Тридцать два ученика в классе. Тридцать два сердца усиленно забились. Даже у Самохи оно чуть екнуло. Только тридцать третье сердце, сердце холодного Швабры, стучало спокойно и ровно.
— Очевидно, горим нетерпением? — спросил он, потирая руки. — Да, да, принес я вам отметочки. Хорошие и плохие. Всякие. Каждому по заслугам. Интересно их получить на руки. Не правда ли?
— Конечно! — невольно вырвалось у многих. — Сейчас раздавать будете?
— Кто же это из вас такой нетерпеливенький? Покажись, покажись.
Никто, разумеется, не показался.
Швабра подошел к окну и долго смотрел на улицу.
— Погода сегодня хорошая, — мечтательно сказал он.
— А отметки скоро будете раздавать? — опять спросил кто-то.
Швабра не ответил, лишь укоризненно покачал головой, потом снова стал глядеть на улицу. Побарабанил по стеклу… Вдруг резко повернувшись к классу, расцвел улыбкой:
— А кто, признайтесь-ка мне, будет сегодня отвечать урочек? На пятерочку…
Видя, что желающих нет, притворился удивленным.
— Как? — воскликнул он, — неужели и ты, Коля Амосов, не хочешь? Хе-хе…
— Я? Я могу, — растерянно поднялся из-за парты Амосов. — Я могу… Отвечать?
— Сиди уже, сиди. Ты у меня, Николяус, молодец. Коля, ты у меня, Коля… Нико…
Швабра не договорил: раскрылась дверь, и в класс вошел Аполлон Августович.
Все быстро поднялись и уставились на директора.
Знали — зря он в класс не войдет.
Аполлон Августович сказал что-то Швабре на ухо. Швабра сделал изумленные глаза и затеребил на своем сюртуке пуговицу.
Заложив руки за спину, директор повернулся лицом к классу, но сразу не заговорил. Умышленно медлил и внимательно оглядывал каждого. Под его бесцветным и тяжелым взором многие быстро опустили голову.

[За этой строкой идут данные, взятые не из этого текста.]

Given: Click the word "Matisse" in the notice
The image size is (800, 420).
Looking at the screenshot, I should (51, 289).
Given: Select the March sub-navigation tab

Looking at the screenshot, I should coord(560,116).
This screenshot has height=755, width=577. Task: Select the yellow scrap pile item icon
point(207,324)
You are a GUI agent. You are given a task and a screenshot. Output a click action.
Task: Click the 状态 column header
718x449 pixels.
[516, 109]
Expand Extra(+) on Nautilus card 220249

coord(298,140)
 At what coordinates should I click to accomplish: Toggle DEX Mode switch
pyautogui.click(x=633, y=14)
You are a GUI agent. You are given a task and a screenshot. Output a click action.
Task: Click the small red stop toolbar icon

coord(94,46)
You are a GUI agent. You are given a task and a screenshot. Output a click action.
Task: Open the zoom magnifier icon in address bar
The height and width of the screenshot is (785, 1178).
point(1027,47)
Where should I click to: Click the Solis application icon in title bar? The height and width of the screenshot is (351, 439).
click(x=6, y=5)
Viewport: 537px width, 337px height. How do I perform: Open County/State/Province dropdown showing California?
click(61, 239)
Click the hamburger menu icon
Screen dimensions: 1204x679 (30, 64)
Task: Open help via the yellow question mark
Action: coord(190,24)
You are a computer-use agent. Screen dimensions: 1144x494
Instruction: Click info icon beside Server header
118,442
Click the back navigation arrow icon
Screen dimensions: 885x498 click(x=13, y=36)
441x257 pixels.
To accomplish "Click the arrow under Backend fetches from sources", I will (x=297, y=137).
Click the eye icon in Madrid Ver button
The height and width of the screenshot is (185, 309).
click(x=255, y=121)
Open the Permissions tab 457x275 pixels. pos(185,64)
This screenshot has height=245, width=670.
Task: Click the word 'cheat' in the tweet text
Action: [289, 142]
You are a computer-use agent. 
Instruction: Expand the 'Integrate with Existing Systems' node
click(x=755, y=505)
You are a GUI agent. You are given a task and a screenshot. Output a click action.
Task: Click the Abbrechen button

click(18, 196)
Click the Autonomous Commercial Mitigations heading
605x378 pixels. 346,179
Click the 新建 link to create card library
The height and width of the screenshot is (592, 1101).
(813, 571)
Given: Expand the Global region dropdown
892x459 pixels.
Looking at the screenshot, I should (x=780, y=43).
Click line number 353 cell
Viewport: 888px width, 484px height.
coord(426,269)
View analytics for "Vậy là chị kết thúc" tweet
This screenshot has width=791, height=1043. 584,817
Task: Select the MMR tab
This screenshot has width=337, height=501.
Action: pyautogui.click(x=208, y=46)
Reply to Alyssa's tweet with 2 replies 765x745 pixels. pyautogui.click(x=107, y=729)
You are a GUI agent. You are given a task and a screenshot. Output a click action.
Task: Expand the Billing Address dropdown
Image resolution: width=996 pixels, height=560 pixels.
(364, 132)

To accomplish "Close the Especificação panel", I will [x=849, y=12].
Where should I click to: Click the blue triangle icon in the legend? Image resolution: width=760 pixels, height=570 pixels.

— Сегодня утром, — тихо начал Аполлон Августович, — обнаружено неслыханное кощунство. — Вздохнул: — Неслыханное, дерзкое и безбожное. И где? — Он грустно улыбнулся: — В стенах нашей гимназии. В стенах нашего учебного заведения. Аким, войдя утром в домовую церковь, заметил, что дверь в нее открыта, а кружка с деньгами исчезла. Сорвана и похищена.
Аполлон Августович умолк и пристально посмотрел на Самохина.
Самохин выдержал его взгляд, но почувствовал, что сердце забилось чаще. Взял себя в руки, притворился спокойным и равнодушным.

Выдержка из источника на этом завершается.